THE TASK: Below this line is a set of entries; quote exactly the lines from the line that contains "Instruction: Click the BTC" to the line that contains "Given: Check 使用自动配置脚本(S) option", both lines included.

DATA TO USE:
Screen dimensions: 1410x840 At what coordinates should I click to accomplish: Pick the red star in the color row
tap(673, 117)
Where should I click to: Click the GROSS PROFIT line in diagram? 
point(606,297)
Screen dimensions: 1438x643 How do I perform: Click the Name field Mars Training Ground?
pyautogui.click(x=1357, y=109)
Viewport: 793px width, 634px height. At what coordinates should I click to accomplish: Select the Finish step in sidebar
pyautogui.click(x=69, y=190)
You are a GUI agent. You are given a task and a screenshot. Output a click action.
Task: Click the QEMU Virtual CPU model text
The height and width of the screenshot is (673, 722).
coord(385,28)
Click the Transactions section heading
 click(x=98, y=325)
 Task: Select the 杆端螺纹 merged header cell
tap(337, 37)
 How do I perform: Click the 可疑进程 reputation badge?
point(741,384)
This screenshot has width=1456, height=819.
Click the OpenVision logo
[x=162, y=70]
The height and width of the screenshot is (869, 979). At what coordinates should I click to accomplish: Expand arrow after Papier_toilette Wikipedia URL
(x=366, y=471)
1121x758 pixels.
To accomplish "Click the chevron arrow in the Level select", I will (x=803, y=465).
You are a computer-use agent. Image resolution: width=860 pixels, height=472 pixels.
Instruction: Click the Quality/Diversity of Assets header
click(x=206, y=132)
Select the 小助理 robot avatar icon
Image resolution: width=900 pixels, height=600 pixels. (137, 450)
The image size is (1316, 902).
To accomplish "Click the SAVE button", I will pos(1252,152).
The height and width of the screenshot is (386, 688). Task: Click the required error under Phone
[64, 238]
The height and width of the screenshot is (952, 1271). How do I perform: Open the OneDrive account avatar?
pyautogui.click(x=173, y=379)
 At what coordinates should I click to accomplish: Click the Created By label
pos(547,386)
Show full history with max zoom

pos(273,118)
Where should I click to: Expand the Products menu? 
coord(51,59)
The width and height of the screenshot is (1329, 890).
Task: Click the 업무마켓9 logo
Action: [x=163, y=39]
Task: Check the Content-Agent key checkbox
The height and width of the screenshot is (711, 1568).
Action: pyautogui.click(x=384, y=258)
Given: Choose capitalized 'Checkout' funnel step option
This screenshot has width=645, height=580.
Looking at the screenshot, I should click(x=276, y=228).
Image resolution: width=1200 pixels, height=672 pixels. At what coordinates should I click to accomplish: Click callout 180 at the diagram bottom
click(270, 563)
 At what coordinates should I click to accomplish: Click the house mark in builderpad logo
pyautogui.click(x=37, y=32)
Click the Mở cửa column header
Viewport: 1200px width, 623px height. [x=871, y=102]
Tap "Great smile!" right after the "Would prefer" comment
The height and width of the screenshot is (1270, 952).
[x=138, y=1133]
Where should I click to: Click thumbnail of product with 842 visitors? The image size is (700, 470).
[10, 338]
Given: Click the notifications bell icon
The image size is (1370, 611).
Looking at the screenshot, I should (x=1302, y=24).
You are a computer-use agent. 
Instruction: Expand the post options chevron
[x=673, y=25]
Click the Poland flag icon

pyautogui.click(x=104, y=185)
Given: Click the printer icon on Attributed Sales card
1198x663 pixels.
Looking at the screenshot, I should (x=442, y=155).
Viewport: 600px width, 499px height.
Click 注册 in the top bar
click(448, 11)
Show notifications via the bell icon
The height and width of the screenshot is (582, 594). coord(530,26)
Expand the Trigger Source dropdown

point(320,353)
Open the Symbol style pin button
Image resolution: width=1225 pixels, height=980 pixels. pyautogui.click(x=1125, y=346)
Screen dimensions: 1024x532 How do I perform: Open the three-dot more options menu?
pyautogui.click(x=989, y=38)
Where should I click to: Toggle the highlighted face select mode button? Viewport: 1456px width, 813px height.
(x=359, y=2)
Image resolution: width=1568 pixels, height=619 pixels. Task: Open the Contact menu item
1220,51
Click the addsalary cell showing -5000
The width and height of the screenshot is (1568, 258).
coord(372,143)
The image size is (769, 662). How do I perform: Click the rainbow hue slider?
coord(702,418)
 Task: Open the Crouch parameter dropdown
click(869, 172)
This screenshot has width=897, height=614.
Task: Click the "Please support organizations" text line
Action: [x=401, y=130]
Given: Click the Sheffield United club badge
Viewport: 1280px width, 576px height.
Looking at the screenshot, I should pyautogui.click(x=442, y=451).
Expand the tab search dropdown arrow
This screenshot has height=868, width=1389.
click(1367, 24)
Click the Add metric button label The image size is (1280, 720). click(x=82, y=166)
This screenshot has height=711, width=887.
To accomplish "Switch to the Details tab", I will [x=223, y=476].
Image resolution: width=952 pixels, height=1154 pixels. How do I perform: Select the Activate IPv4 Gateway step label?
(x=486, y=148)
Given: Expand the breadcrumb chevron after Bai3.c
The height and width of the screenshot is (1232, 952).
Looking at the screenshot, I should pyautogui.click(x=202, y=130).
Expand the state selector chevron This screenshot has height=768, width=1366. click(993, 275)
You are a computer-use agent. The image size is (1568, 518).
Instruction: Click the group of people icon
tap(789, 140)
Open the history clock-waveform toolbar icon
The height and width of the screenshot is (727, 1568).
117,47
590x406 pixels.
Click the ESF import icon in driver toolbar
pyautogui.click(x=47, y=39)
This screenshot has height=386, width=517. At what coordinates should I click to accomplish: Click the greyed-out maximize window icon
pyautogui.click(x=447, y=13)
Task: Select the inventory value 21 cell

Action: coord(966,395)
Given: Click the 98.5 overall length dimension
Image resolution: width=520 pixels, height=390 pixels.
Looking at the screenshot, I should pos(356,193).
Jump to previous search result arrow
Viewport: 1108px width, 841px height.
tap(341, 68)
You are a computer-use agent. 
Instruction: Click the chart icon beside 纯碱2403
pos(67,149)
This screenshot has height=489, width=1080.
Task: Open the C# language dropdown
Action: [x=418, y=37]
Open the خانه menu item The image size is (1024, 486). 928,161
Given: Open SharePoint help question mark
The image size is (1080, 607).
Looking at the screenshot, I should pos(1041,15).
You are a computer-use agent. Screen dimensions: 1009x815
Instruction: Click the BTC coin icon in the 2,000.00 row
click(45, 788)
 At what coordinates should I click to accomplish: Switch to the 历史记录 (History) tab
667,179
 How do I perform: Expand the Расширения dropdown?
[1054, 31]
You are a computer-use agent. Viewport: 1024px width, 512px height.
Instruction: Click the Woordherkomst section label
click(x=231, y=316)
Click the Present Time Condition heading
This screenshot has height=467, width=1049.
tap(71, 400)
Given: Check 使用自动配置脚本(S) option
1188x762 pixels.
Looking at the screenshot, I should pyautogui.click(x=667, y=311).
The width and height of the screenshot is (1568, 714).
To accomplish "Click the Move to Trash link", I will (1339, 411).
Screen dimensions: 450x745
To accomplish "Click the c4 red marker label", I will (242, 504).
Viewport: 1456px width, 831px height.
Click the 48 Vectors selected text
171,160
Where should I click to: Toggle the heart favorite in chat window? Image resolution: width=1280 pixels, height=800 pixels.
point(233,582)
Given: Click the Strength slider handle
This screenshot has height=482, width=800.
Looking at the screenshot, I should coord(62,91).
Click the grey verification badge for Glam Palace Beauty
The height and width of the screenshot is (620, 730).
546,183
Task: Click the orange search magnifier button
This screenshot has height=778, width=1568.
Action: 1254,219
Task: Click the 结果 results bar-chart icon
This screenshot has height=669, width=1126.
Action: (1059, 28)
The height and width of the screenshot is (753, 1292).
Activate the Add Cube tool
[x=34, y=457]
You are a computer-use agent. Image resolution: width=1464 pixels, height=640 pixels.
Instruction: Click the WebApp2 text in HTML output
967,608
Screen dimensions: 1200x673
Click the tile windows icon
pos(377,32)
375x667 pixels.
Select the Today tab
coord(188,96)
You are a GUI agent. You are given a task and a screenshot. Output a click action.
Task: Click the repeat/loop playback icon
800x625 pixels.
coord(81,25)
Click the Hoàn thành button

ANSWER FOR THE TASK:
Instruction: Click the BTC coin icon in the 2,000.00 row
click(45, 788)
 At what coordinates should I click to accomplish: Switch to the 历史记录 (History) tab
667,179
 How do I perform: Expand the Расширения dropdown?
[1054, 31]
You are a computer-use agent. Viewport: 1024px width, 512px height.
Instruction: Click the Woordherkomst section label
click(x=231, y=316)
Click the Present Time Condition heading
This screenshot has height=467, width=1049.
tap(71, 400)
Given: Check 使用自动配置脚本(S) option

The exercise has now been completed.